After lunch the next day, the boys wandered through town, joshing one another, poking into shops, taking pictures with their new cameras, buying a few souvenirs, exploring corners of Köpenick they hadn’t yet seen. Like most of the Americans in Berlin that summer, they had concluded that the new Germany was a pretty nice place. It was clean, the people were friendly almost to a fault, everything worked neatly and efficiently, and the girls were pretty. Köpenick was charmingly quaint; Grünau green, leafy, and pastoral. Both towns were about as pleasant and peaceful as anything back home in Washington.
But there was a Germany the boys could not see, a Germany that was hidden from them, either by design or by time. It wasn’t just that the signs—“Für Juden verboten,” “Juden sind hier unerwünscht”—had been removed, or that the Gypsies had been rounded up and taken away, or that the vicious Stürmer newspaper had been withdrawn from the racks in the tobacco shops in Köpenick. There were larger, darker, more enveloping secrets all around them.

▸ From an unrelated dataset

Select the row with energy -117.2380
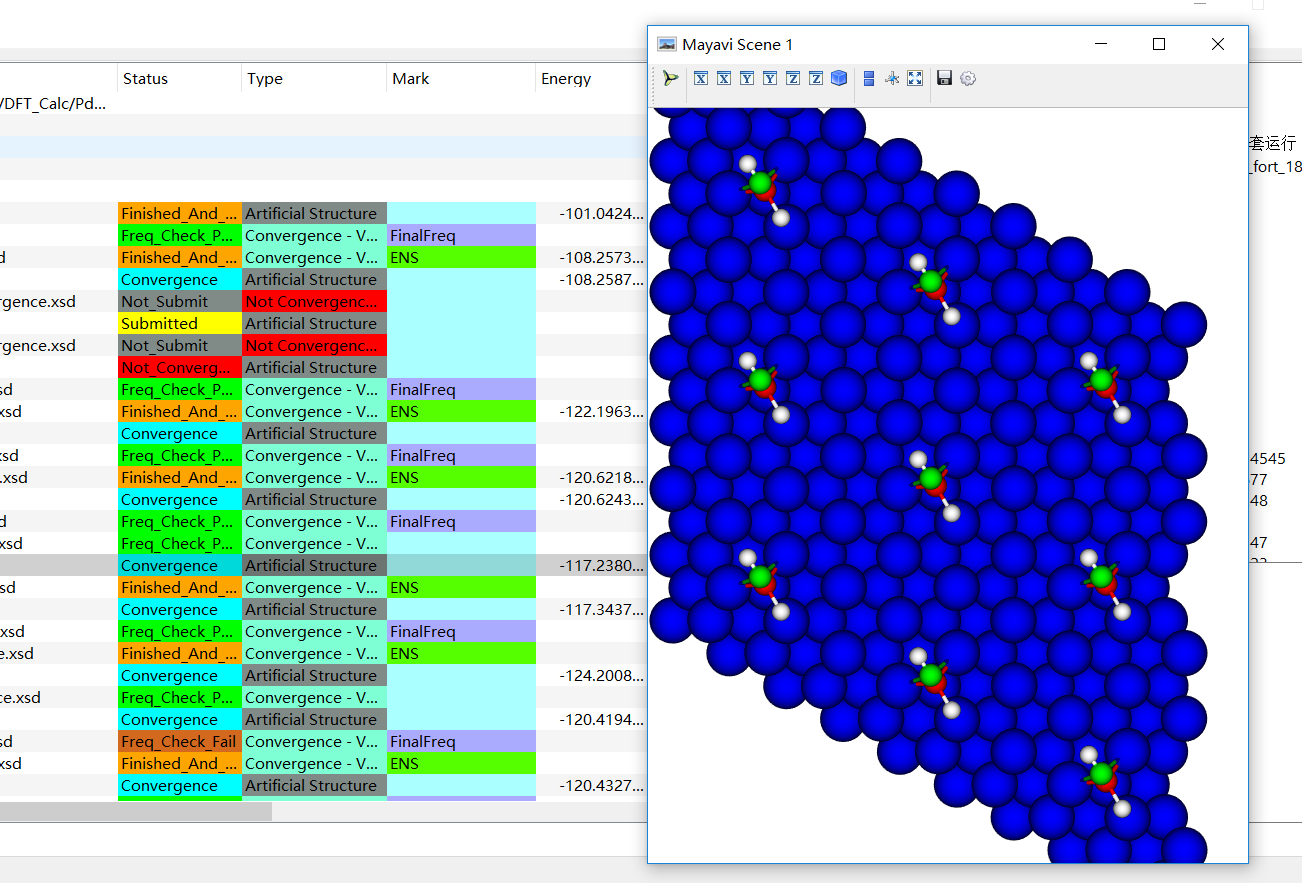 click(x=323, y=565)
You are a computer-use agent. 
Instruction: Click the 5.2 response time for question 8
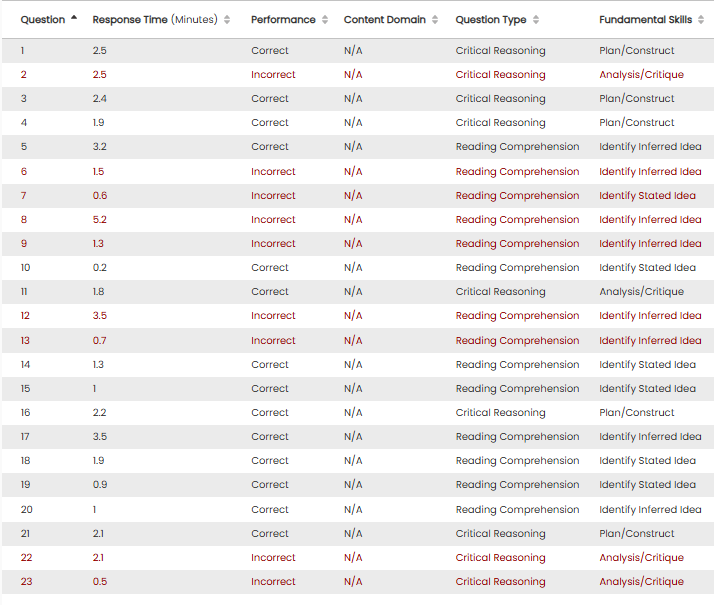coord(100,220)
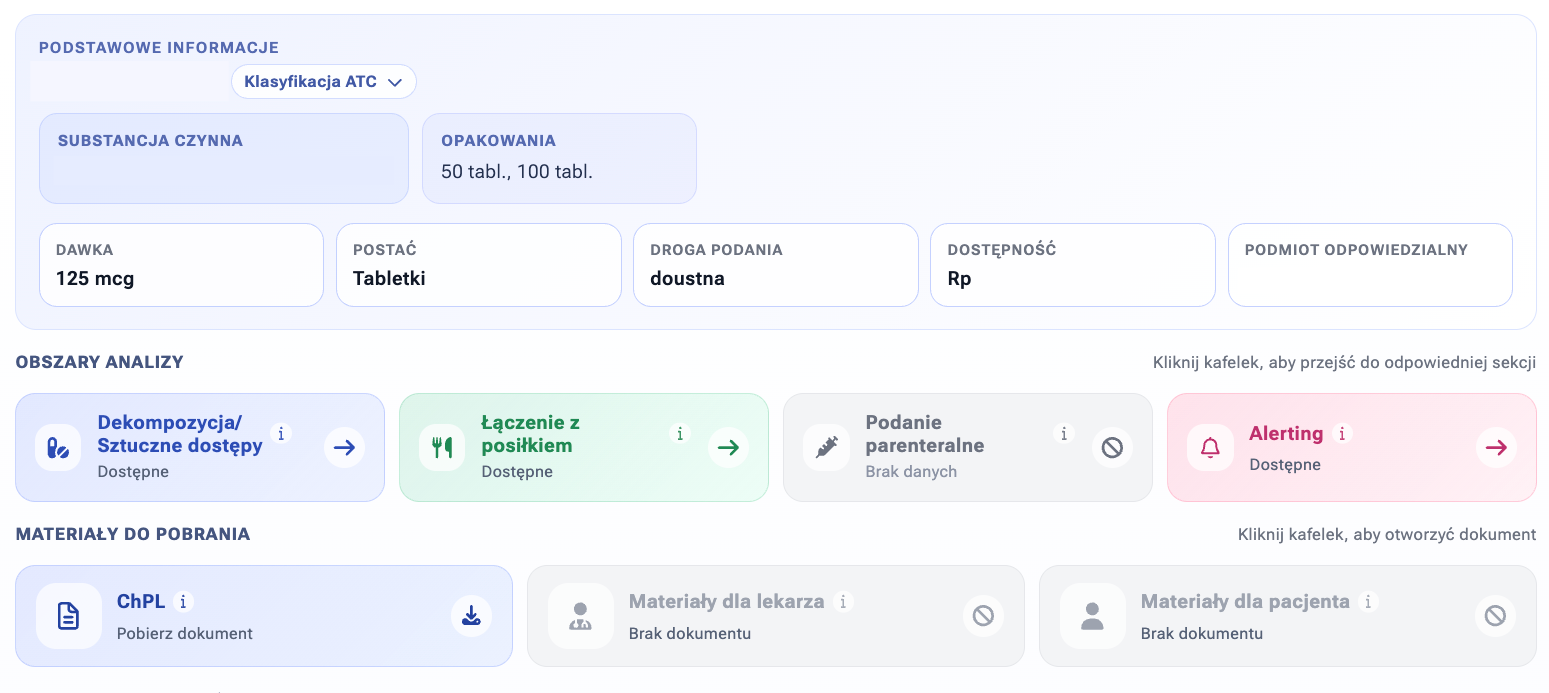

They knew nothing of the tendrils of blood that had billowed in the waters of the river Spree and the Langer See in June of 1933, when SA storm troopers rounded up hundreds of Köpenick’s Jews, Social Democrats, and Catholics and tortured ninety-one of them to death—beating some until their kidneys ruptured or their skin split open, and then pouring hot tar into the wounds before dumping the mutilated bodies into the town’s tranquil waterways. They could not see the sprawling Sachsenhausen concentration camp under construction that summer just north of Berlin, where before long more than two hundred thousand Jews, homosexuals, Jehovah’s Witnesses, Gypsies, and eventually Soviet prisoners of war, Polish civilians, and Czech university students would be held, and where tens of thousands of them would die.
And there was much more just over the horizon of time. They could see the sprawling yellow clinker-brick complex of the AEG Kabelwerk factory just outside town, but they could not see the thousands of slave laborers that would soon be put to work there, manufacturing electric cables, laboring twelve hours a day, living in squalid c
amps nearby until they died of typhus or malnutrition. When the boys walked past the pretty synagogue at 8 Freiheit, or “Freedom,” street, they could not see the mob with torches that would loot it and burn it to the ground on the night of November 9, 1938—Kristallnacht.
If they peered into Richard Hirschhahn’s clothing shop, they might have seen Richard and his wife, Hedwig, at work on sewing machines in the back of the shop as their daughters—eighteen-year-old Eva and nine-year-old Ruth—waited on customers up front. The Hirschhahns were Jewish, members of the congregation on Freiheit street, and they were deeply concerned about how things were going in Germany. But Richard had fought and been wounded in the Great War, and he did not think any harm would come to him or his family in the long run. “I’ve bled for Germany. Germany won’t let me down,” he liked to tell his wife and daughters. Still, Hedwig had returned recently from a trip to Wisconsin, and the Hirschhahns had begun to think about trying to move there. They had, in fact, some American friends staying with them in Köpenick that week, in town to see the Olympics.